• **Exercise goal**: Write out the items below word for word, from the line with "Select the right" to the line with "Point to the staircase", including both of those lines and nothing else.

*****

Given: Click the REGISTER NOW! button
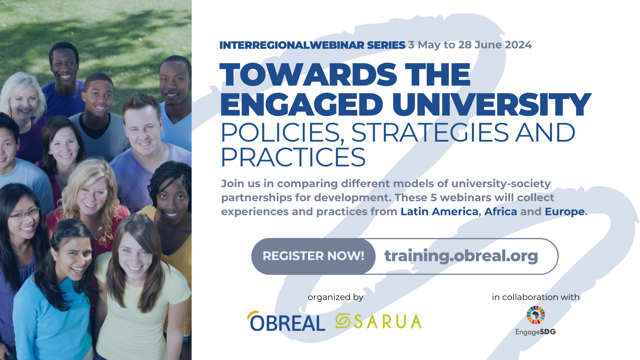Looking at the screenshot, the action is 314,256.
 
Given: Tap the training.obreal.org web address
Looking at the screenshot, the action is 461,256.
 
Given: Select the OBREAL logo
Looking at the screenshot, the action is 286,321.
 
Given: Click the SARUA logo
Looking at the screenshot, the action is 378,321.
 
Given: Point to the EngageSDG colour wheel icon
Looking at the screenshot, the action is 536,315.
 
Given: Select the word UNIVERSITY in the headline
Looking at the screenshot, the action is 492,104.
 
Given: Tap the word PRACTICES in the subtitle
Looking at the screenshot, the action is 293,157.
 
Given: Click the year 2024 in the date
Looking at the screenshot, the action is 518,45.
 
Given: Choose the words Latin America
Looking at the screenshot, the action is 440,212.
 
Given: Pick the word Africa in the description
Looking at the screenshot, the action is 500,212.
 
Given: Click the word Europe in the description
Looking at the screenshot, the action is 564,212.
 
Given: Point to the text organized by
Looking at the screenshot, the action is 336,298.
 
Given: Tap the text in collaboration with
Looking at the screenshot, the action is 536,297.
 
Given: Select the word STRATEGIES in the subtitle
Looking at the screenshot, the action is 430,132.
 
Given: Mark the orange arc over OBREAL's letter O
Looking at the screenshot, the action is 251,314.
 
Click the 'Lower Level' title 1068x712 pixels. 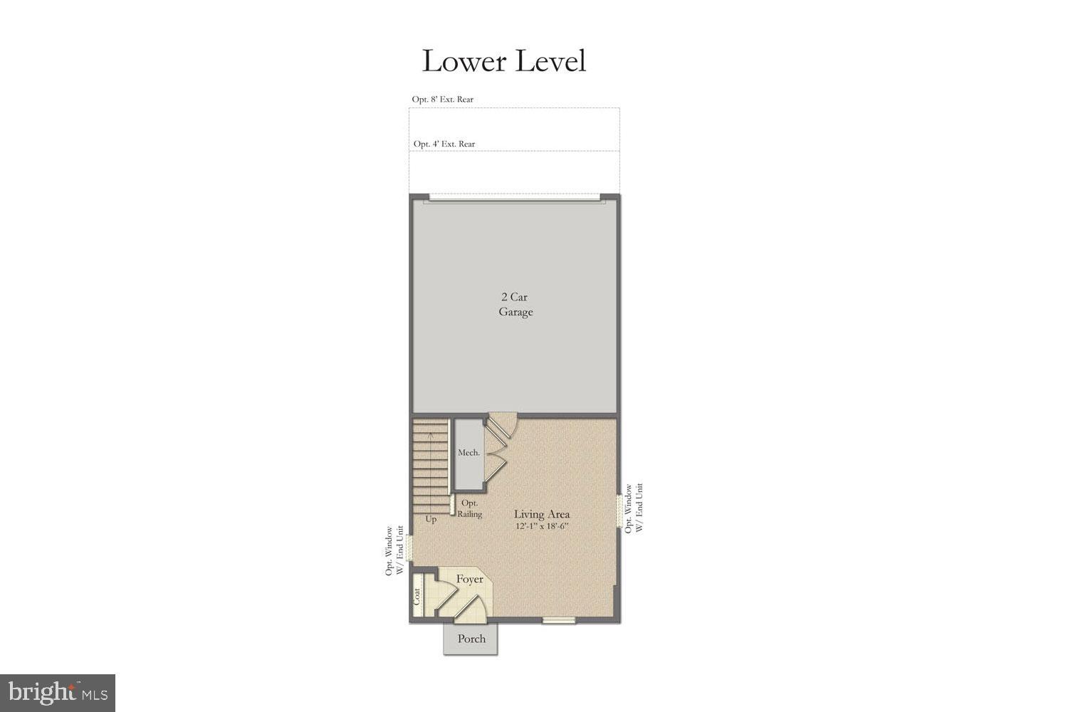(x=503, y=61)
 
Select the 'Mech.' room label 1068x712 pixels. (x=468, y=453)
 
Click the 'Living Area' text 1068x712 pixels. (x=542, y=514)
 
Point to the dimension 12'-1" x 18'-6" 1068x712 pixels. (x=542, y=527)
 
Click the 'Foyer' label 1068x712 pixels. (x=470, y=580)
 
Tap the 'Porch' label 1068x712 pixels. (x=471, y=639)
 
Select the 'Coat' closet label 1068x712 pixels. (x=417, y=597)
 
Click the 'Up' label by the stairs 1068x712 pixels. (x=431, y=519)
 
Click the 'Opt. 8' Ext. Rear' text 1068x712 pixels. (x=443, y=100)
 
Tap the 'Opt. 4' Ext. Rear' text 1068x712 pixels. (x=444, y=144)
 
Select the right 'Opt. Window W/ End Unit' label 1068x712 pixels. (x=634, y=508)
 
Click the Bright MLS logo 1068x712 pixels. (x=58, y=693)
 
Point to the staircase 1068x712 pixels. (x=430, y=466)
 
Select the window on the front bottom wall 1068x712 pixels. (x=558, y=621)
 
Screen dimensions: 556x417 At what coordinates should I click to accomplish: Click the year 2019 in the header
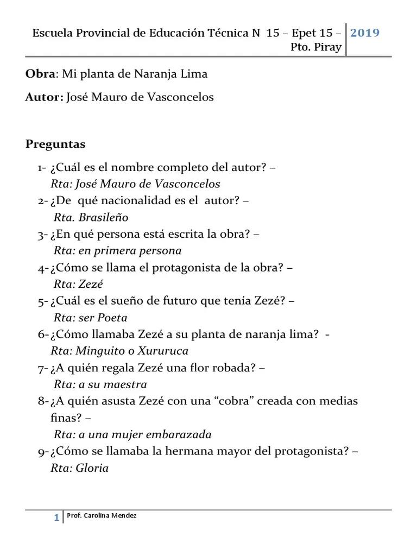[364, 33]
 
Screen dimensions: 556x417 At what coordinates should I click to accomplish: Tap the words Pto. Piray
[316, 47]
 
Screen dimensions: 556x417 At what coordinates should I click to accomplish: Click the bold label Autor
[43, 97]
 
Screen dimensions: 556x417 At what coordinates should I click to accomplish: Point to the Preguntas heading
[55, 144]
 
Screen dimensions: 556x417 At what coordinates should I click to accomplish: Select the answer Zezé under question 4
[91, 284]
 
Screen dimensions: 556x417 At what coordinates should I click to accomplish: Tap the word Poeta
[112, 318]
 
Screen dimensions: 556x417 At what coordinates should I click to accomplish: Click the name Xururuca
[162, 351]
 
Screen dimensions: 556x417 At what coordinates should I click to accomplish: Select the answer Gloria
[92, 468]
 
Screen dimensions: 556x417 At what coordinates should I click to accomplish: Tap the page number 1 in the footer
[56, 518]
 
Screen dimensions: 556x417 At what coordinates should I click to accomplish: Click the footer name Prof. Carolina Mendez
[101, 515]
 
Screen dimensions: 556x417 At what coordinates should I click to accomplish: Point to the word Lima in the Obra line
[195, 74]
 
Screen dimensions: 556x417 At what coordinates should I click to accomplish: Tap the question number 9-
[43, 452]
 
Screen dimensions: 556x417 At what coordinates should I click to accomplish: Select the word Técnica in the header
[229, 33]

*****

• **Response**:
Select the right 'Opt. Window W/ End Unit' label 1068x712 pixels. (x=634, y=508)
 
Click the Bright MLS logo 1068x712 pixels. (x=58, y=693)
 
Point to the staircase 1068x712 pixels. (x=430, y=466)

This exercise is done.